**Data supplied**
________
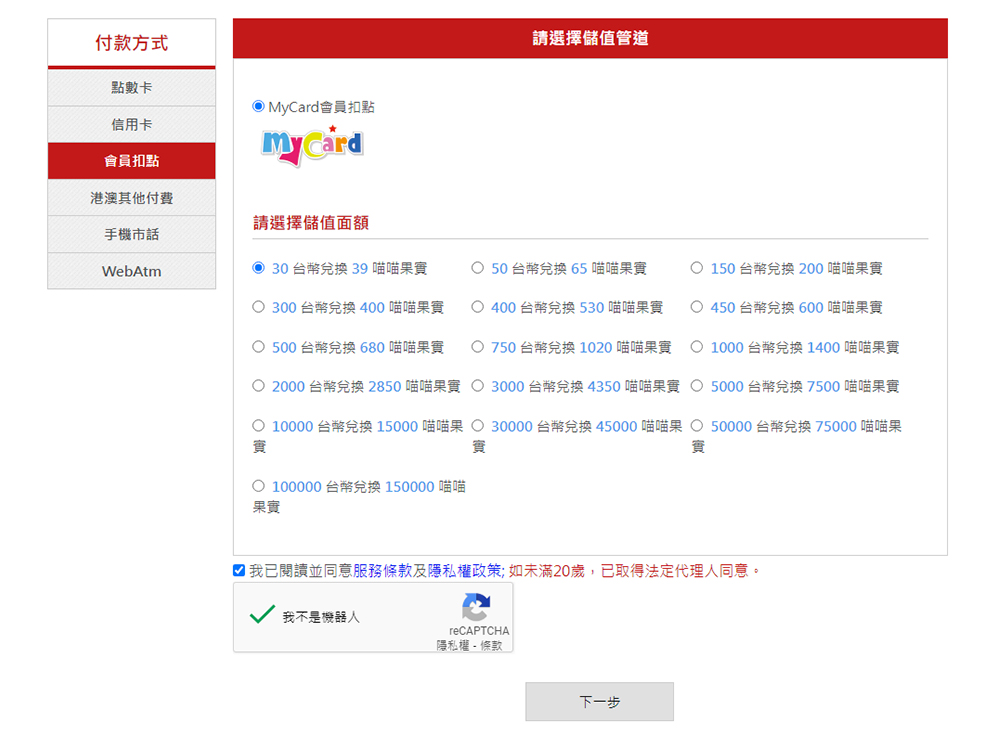The image size is (1000, 736).
Task: Choose 手機市話 payment method
Action: pyautogui.click(x=131, y=234)
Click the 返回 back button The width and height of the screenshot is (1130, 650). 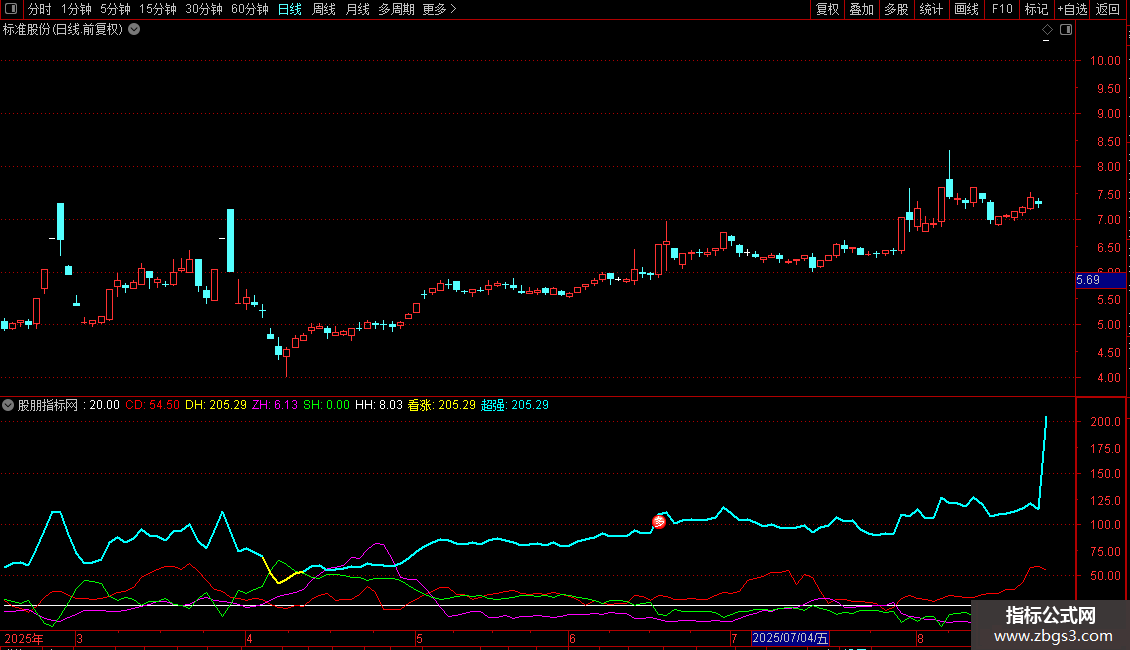tap(1108, 9)
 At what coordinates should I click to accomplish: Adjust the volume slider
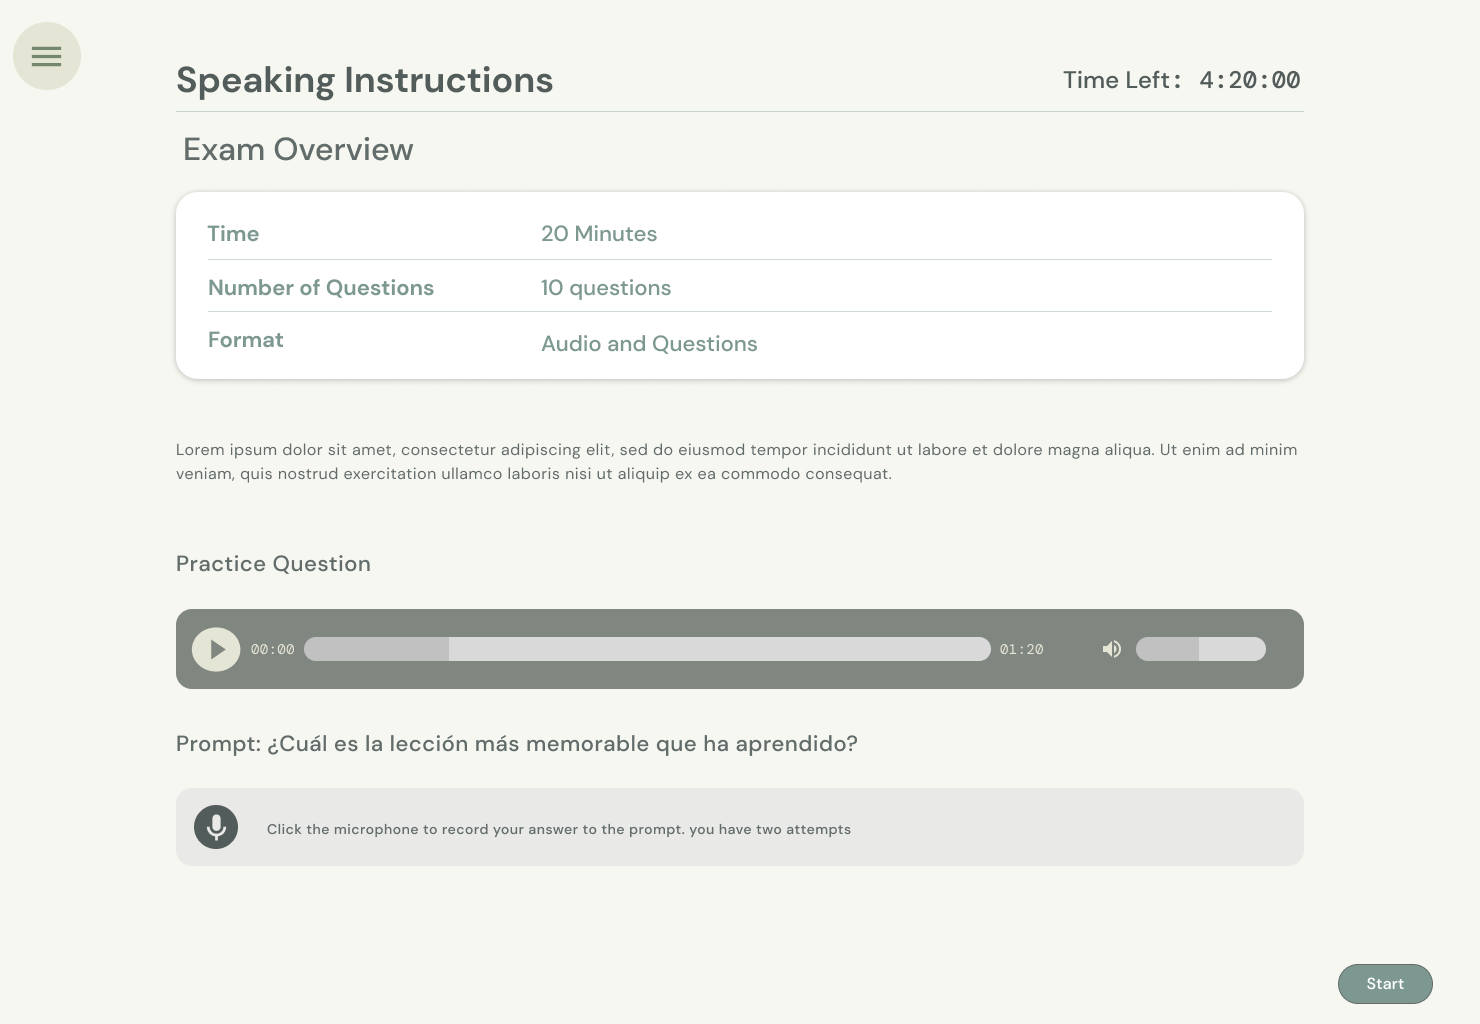pos(1200,649)
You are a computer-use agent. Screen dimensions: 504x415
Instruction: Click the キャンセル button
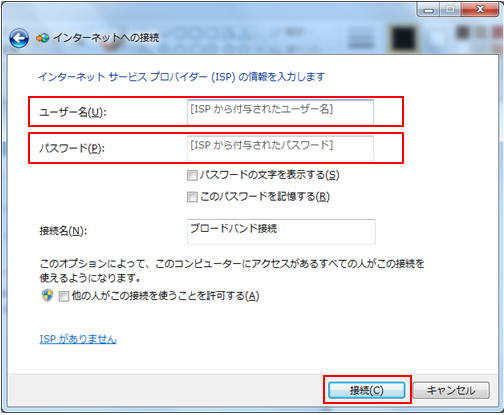(451, 390)
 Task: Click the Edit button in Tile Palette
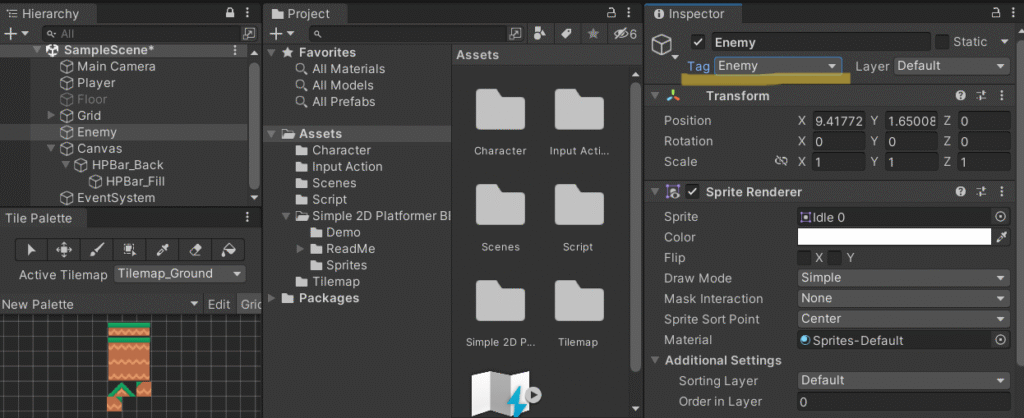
________
**Problem requirements**
The lines from the one containing "At what coordinates" to the last line of the records, both included: print exactly those and nothing else, leaving out any pictures.

**Task solution**
 At what coordinates should I click to accomplish: Adjust the volume slider
pos(1200,649)
You are a computer-use agent. Screen dimensions: 504x415
Instruction: Click the キャンセル button
(451, 390)
 Task: Click the Edit button in Tile Palette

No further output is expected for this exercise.